▸ **Excerpted text**
::::

Distance Selling of Financial Services
Financial services are the subject of a separate directive that came into force in June 2002 (2002/65/EC). This piece of legislation amended three prior existing Directives and is designed to ensure that consumers are appropriately protected with respect to financial transactions taking place where the consumer and the provider are not face-to-face. In addition to prohibiting certain abusive marketing practices, the Directive establishes criteria for the presentation of contract information. Given the special nature of financial markets, specifics are also laid out for contractual withdrawal.
Direct Marketing over the Internet
The eCommerce Directive (2000/31/EC) imposes certain specific requirements connected to the direct marketing business. Promotional offers must not mislead customers and the terms that must be met to qualify for them have to be clear and easily accessible. The Directive stipulates that marketing e-mails must be identified as such to the recipient and requires that companies targeting customers on-line must regularly consult national opt-out registers where they exist. When an order is placed, the service provider must acknowledge receipt quickly and by electronic means, although the Directive does not attribute any legal effect to the placing of an order or its acknowledgment: this is a matter for national law. Vendors of electronically supplied services (such as software, which the EU considers a service and not a good) must also collect value added tax (see Electronic Commerce section below). The European Commission has performed a stakeholder’s consultation and is currently assessing the opportunity to propose a revision of the eCommerce Directive.

::::

▸ **Extracted material**
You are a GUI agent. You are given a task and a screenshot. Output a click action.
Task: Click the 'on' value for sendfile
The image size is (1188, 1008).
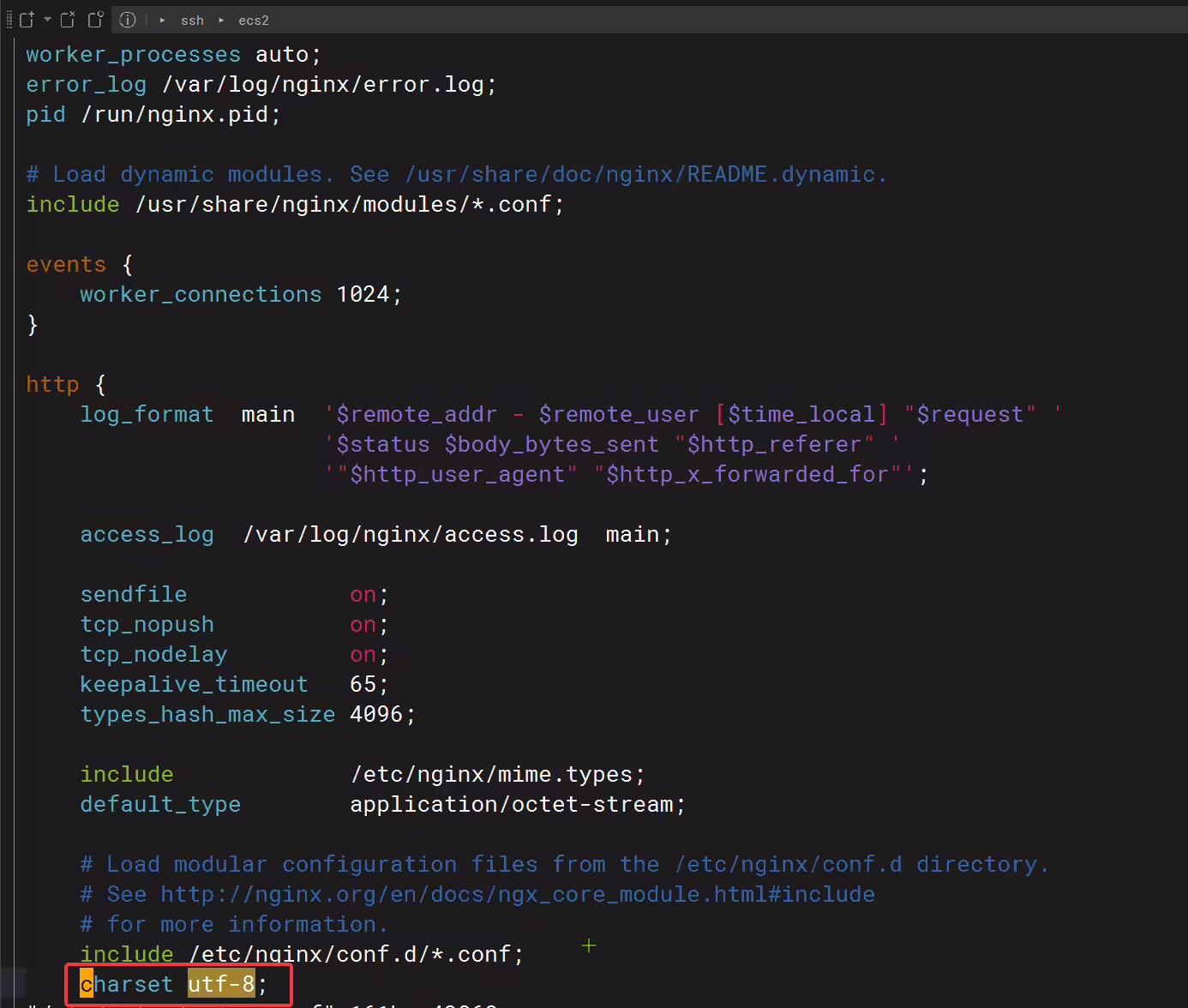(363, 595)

::::

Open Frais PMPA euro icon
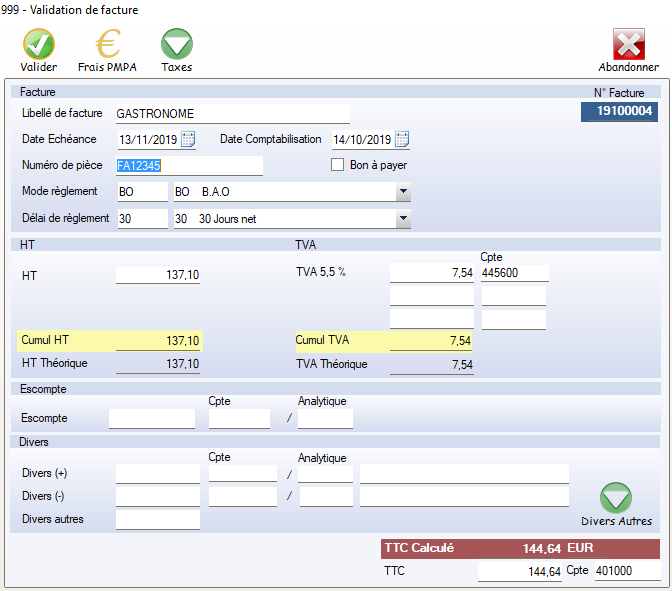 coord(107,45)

::::

▸ **Assigned task 1**
In the text on distance selling and online marketing, swap "consumers" for "clients" in everything from "Distance Selling of" down to "for contractual withdrawal.", and give that stretch again.
▸ **Assigned task 2**
Answer these from the text on distance selling and online marketing:
(a) In what month and year did the directive on financial services come into force?
(b) Does the EU treat software as a good or as a service?
(c) Which body has carried out a stakeholder's consultation on the eCommerce Directive?
▸ **Assigned task 3**
Pick up the text on distance selling and online marketing after its last sentence and write what comes next.
You can ignore the material; it isn't needed for anything here.

▸ **Expected output 1**
Distance Selling of Financial Services
Financial services are the subject of a separate directive that came into force in June 2002 (2002/65/EC). This piece of legislation amended three prior existing Directives and is designed to ensure that clients are appropriately protected with respect to financial transactions taking place where the consumer and the provider are not face-to-face. In addition to prohibiting certain abusive marketing practices, the Directive establishes criteria for the presentation of contract information. Given the special nature of financial markets, specifics are also laid out for contractual withdrawal.

▸ **Expected output 2**
(a) June 2002
(b) As a service
(c) The European Commission

▸ **Expected output 3**
Joint ventures and licensing are alternative ways to enter the Portuguese market. Joint ventures between American and Portuguese firms are treated under Portuguese law as foreign investment operations, which may take the form of any type of business firm. With regard to tax treatment and incentives, both domestic and foreign-owned firms are treated equally.
Licensing is a contractual arrangement, in which the licensor makes available or sells its know-how, patents, trademarks or copyrights to a licensee for compensation. Franchising could be considered an important form of know-how licensing.
American firms should be reminded that, as a fully integrated member of the EU, Portugal abides by the foreign trade and investment rules that govern the rest of the EU. Whatever applies in other EU countries applies to Portugal. If an American firm is complying with EU regulations prior to exporting or investing in the EU, it has already done its homework for Portugal. However, enforcement of some intellectual property rights laws continues to be weak.
Major global organizations such as DHL, FedEx, UPS and others operate in Portugal and offer express delivery services. Transit times vary but for packages shipped from the US to Portugal, the average time is 2-5 days, not including the customs clearance process.
Customs procedures and requirements are standard and can be found on the Portuguese Customs Website.
Product safety testing and certification is mandatory for the EU market. U.S. manufacturers and sellers of goods should perform due diligence in accordance with mandatory EU legislation prior to exporting.
The U.S. Commercial Service at the U.S. Embassy in Lisbon assists U.S. firms in identifying both opportunities and risks associated with cross border transactions. In general, our office supports bids in competitive tenders, briefs U.S. firms as required, provides information on key risks in the business environment, and advocates on behalf of U.S. firms, as appropriate.
For complex transactions and issues, our office can provide lists of attorneys and law offices, as well as accounting/consulting firms specialized in due diligence, to help investors achieve the best value for a transaction.
Commercial background checks on Portuguese companies can be obtained through the U.S Commercial Service in Portugal as well as private sector resources.